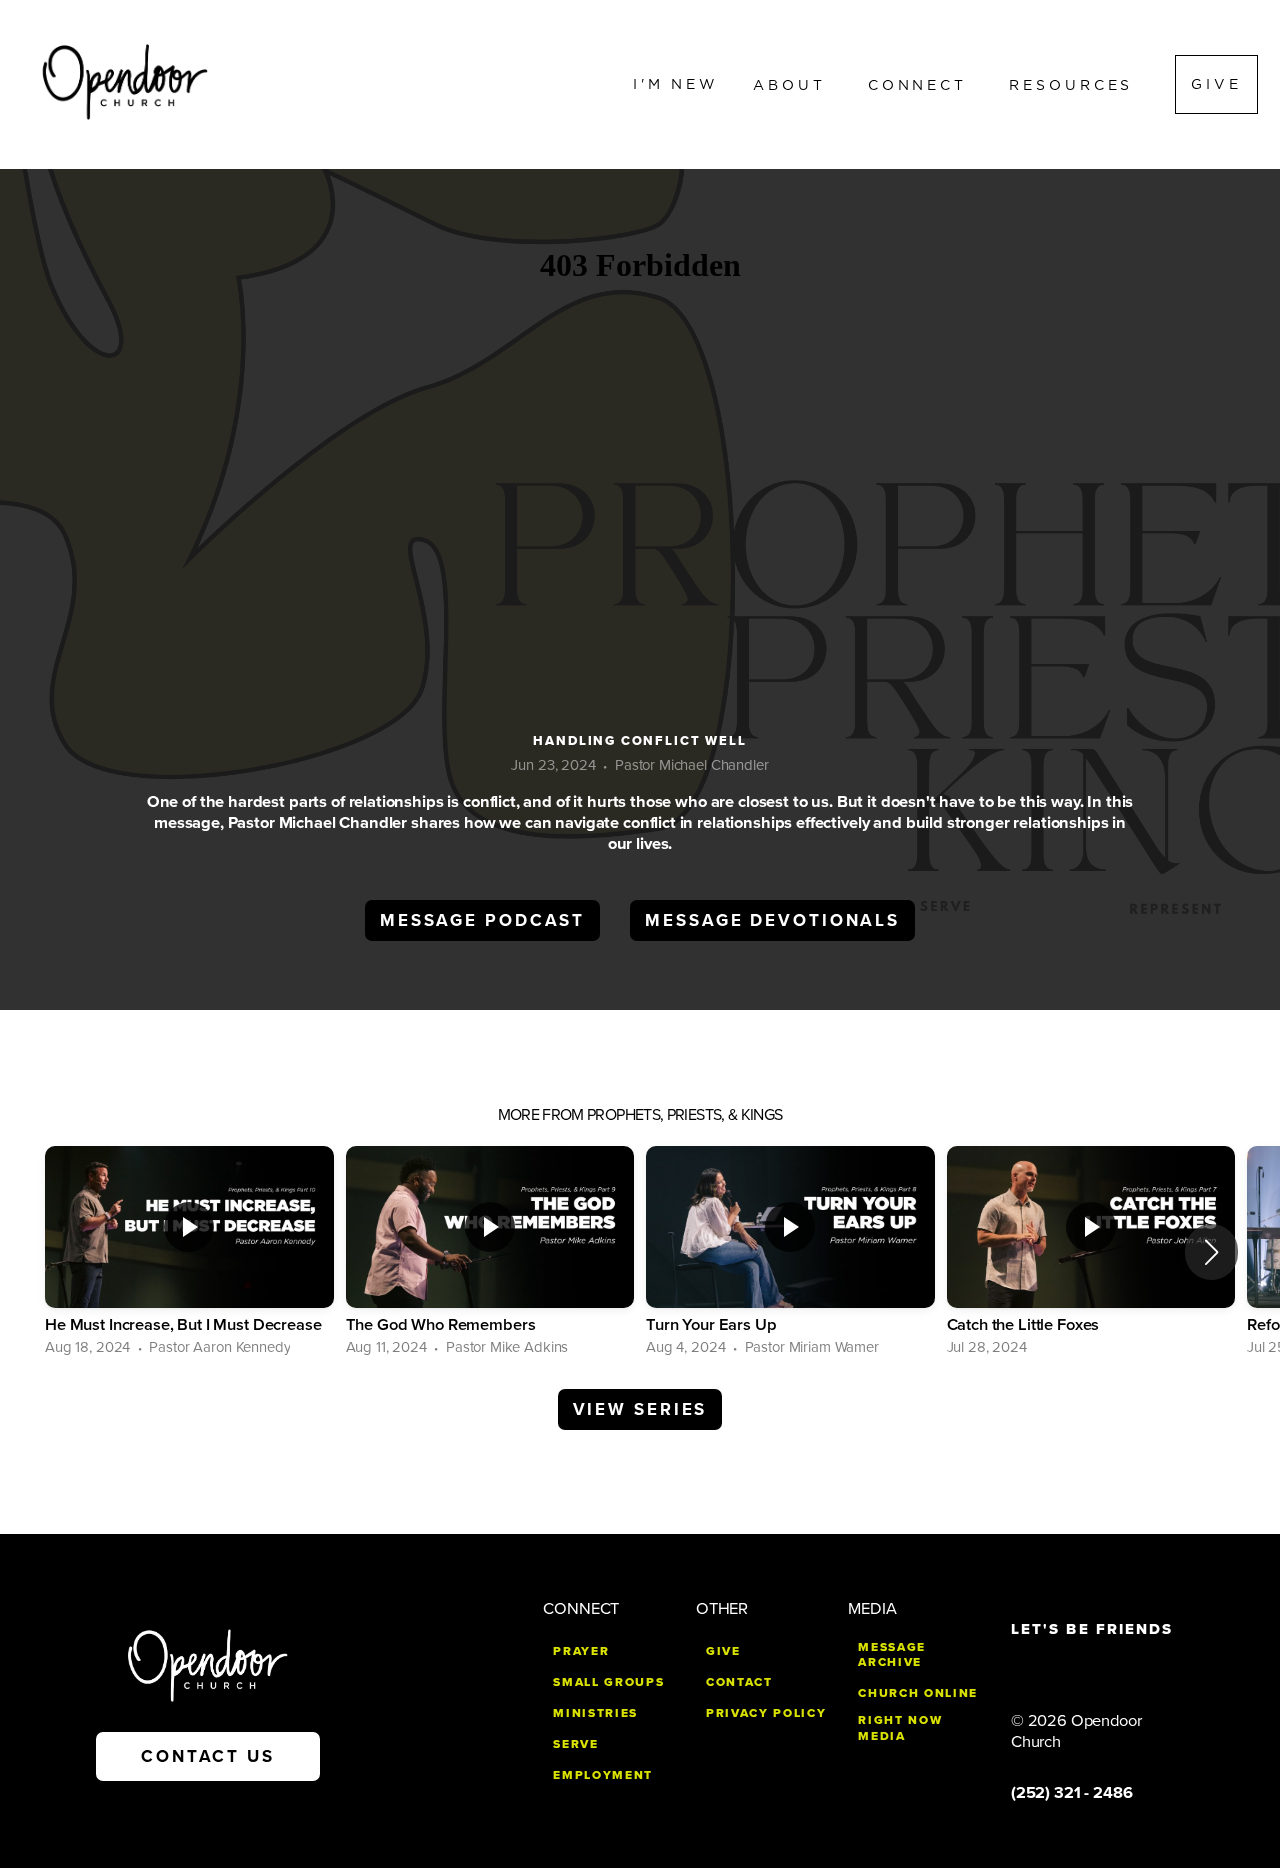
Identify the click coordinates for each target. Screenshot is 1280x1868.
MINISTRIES (595, 1713)
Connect (921, 84)
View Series (640, 1409)
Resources (1075, 84)
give (723, 1651)
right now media (900, 1728)
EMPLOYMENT (603, 1775)
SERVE (575, 1744)
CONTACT (739, 1682)
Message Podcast (482, 920)
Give (1216, 84)
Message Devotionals (772, 920)
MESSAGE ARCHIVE (892, 1655)
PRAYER (581, 1651)
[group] (189, 1252)
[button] (1211, 1252)
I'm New (676, 84)
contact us (208, 1756)
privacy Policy (766, 1713)
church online (918, 1693)
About (793, 84)
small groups (608, 1682)
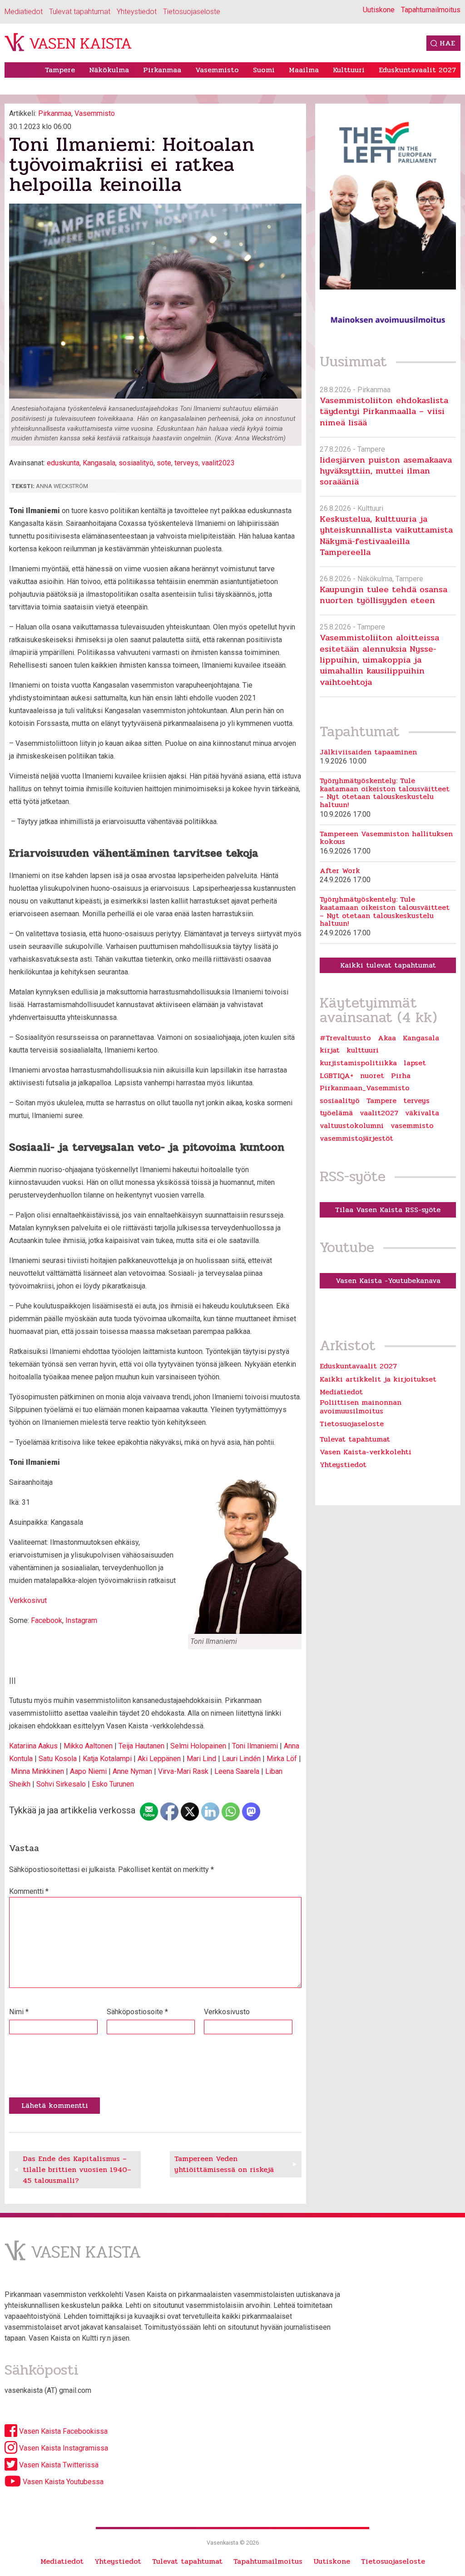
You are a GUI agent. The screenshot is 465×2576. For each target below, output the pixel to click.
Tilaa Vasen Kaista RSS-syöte (387, 1209)
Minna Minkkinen (37, 1771)
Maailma (304, 69)
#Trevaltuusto (345, 1038)
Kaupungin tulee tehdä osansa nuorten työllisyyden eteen (383, 595)
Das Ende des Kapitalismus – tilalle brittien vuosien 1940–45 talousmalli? (77, 2169)
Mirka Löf (282, 1758)
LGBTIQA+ (336, 1076)
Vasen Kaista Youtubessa (62, 2481)
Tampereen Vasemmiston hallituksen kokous (386, 838)
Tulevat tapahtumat (79, 11)
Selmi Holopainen (198, 1746)
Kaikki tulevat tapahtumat (388, 965)
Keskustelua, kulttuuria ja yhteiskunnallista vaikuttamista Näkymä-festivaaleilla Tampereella (386, 535)
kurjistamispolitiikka (358, 1063)
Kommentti (29, 1891)
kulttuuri (362, 1050)
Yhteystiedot (137, 11)
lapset (415, 1063)
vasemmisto (412, 1126)
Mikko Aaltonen (88, 1746)
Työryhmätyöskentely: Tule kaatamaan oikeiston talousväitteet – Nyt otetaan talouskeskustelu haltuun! (385, 793)
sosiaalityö (136, 463)
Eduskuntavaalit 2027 (417, 69)
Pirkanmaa (162, 69)
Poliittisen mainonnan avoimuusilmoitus (360, 1406)
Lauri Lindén (241, 1758)
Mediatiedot (24, 11)
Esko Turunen (113, 1784)
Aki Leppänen (159, 1758)
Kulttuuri (349, 69)
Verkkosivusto (227, 2011)
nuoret (372, 1076)
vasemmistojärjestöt (356, 1138)
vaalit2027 (379, 1113)
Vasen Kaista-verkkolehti (365, 1452)
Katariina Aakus (33, 1746)
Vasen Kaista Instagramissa (62, 2448)
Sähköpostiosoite (137, 2011)
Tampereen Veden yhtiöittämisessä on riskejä (224, 2164)
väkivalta (422, 1113)
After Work (340, 871)
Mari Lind (201, 1758)
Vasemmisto (217, 69)
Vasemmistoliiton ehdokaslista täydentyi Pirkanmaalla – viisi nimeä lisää (384, 411)
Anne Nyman (132, 1771)
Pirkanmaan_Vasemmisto (365, 1088)
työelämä (336, 1113)
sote (164, 463)
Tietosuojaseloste (191, 11)
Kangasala (99, 463)
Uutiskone (379, 9)
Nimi (19, 2011)
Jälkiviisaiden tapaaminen (368, 752)
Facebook (46, 1620)
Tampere (60, 69)
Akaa (387, 1038)
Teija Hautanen (141, 1746)
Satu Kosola (58, 1758)
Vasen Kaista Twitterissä (58, 2465)
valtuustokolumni (352, 1126)
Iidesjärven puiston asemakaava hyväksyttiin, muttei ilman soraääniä (386, 471)
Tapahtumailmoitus (430, 9)
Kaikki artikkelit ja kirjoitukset (378, 1379)
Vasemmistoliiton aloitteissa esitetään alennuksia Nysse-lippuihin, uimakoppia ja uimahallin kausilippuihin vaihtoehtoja (379, 659)
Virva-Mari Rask (183, 1771)
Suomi (264, 69)
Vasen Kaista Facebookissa (62, 2431)
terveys (186, 463)
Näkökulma (109, 69)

#####

__Your task__. Nothing but the lines from the one containing "Suomi (264, 69)" to the last line of the listing above belongs in the answer; restate each word for word.

__Response to this exercise__.
Suomi (264, 69)
Vasen Kaista Facebookissa (62, 2431)
terveys (186, 463)
Näkökulma (109, 69)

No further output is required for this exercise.